## Extracted information

━━━━━━━━

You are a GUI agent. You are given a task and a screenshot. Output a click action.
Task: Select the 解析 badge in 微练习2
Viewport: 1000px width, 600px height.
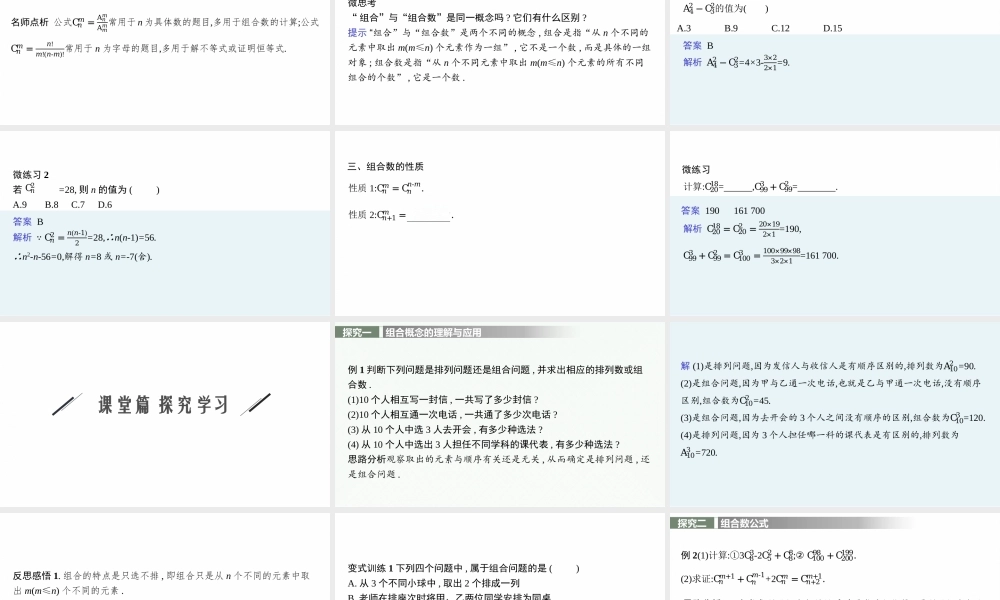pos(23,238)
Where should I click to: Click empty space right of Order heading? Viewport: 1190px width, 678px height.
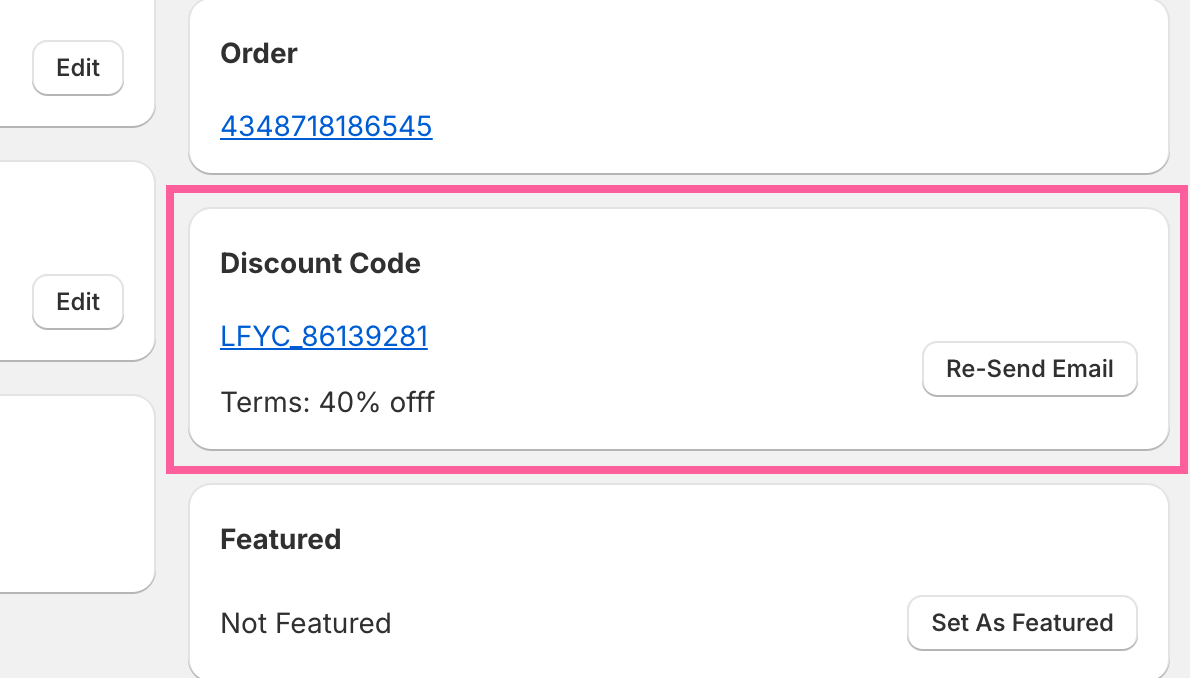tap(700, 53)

━━━━━━━━

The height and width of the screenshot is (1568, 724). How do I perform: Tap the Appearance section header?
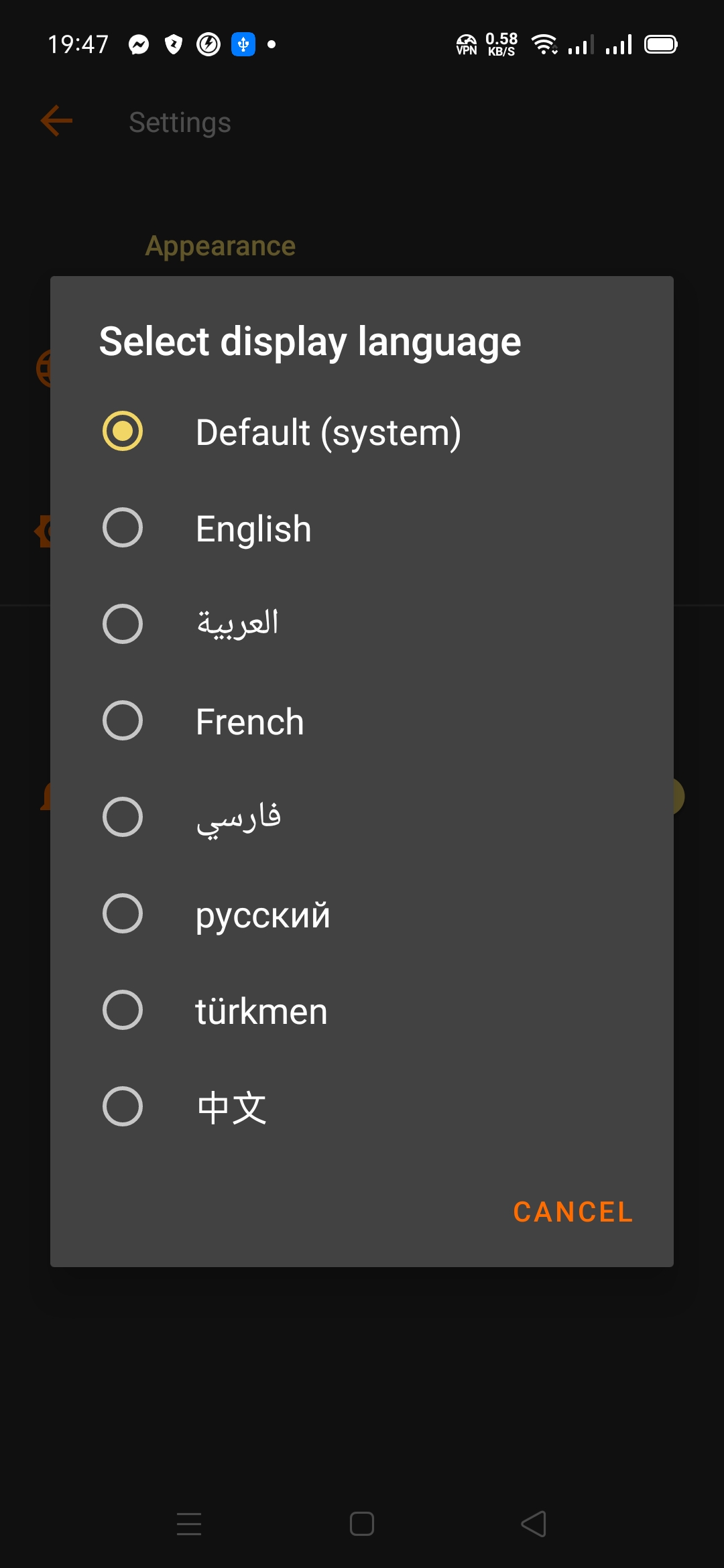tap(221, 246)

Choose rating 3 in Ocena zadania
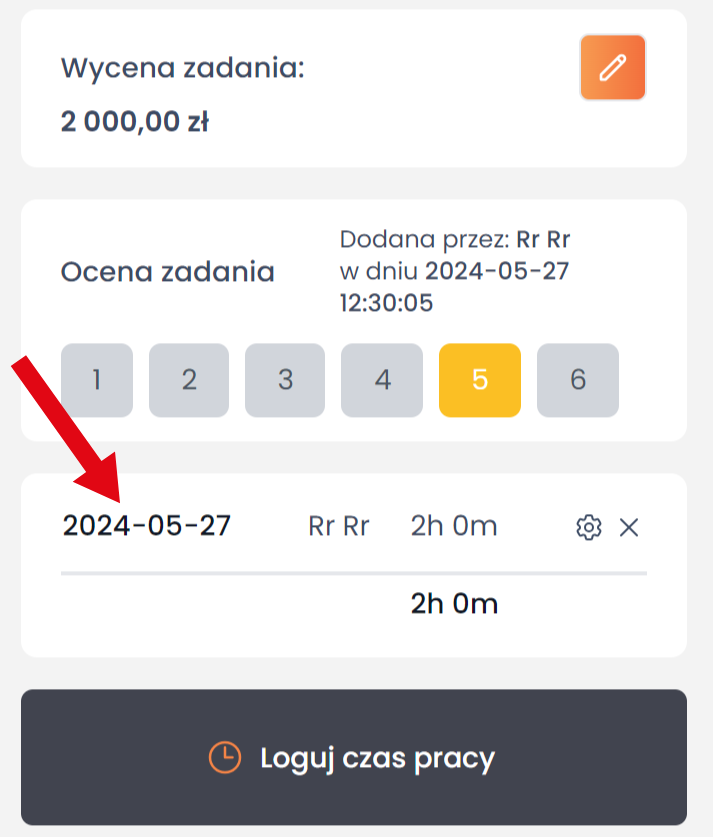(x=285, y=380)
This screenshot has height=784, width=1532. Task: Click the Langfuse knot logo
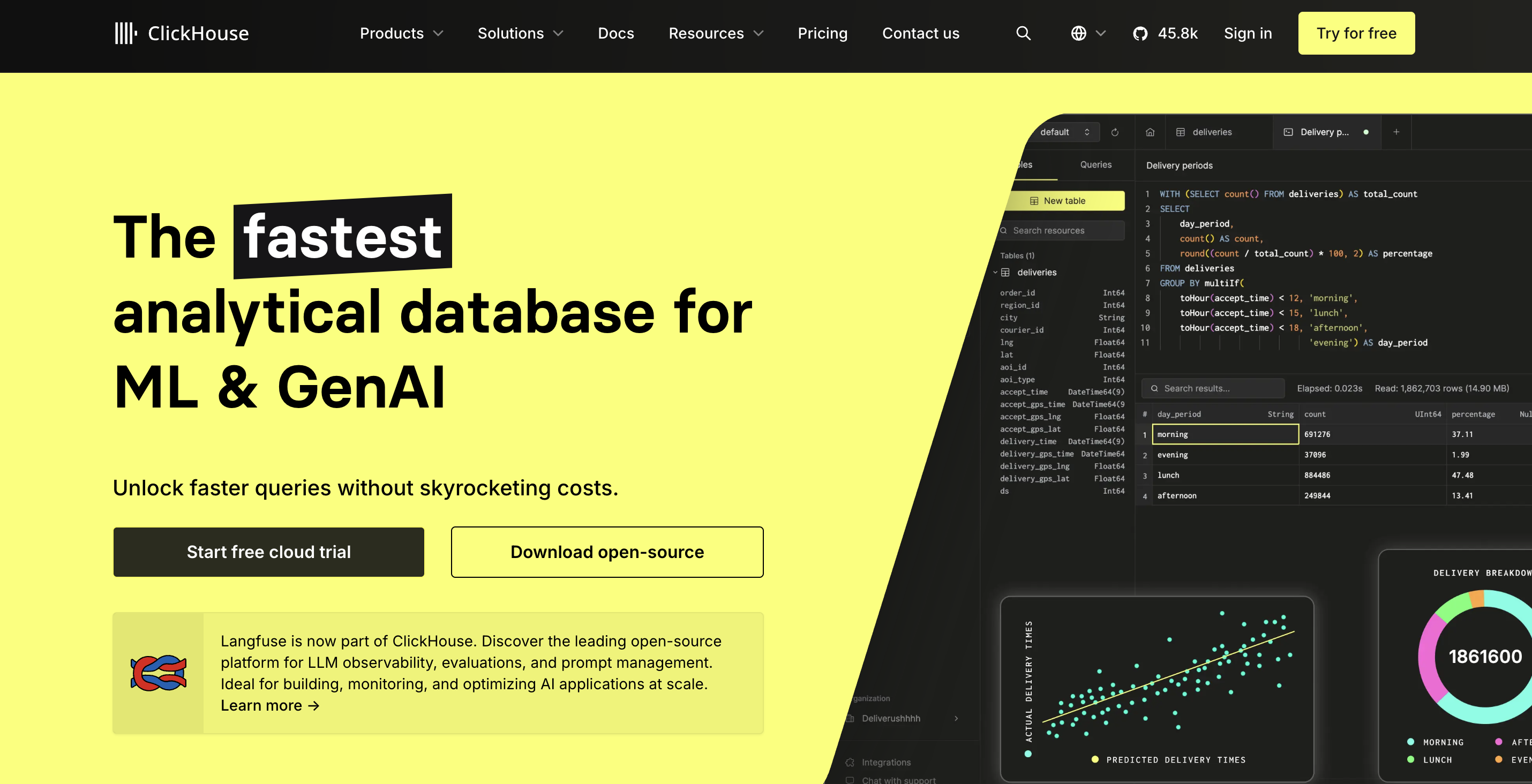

━━━━━━━━

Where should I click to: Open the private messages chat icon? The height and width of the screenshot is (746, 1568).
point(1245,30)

━━━━━━━━

## Instructions to follow
Turn the lines starting at the one containing "The height and width of the screenshot is (1568, 724)." and ending at the one containing "This screenshot has", both included, into a Markdown table with the columns Number and Text. Skip blank lines and leave the pictures out.

## Response to the exercise
| Number | Text |
|---|---|
| 1 | The height and width of the screenshot is (1568, 724). How do I perform: Tap the Appearance section header? |
| 2 | tap(221, 246) |
| 3 | Choose rating 3 in Ocena zadania |
| 4 | (x=285, y=380) |
| 5 | This screenshot has height=784, width=1532. Task: Click the Langfuse knot logo |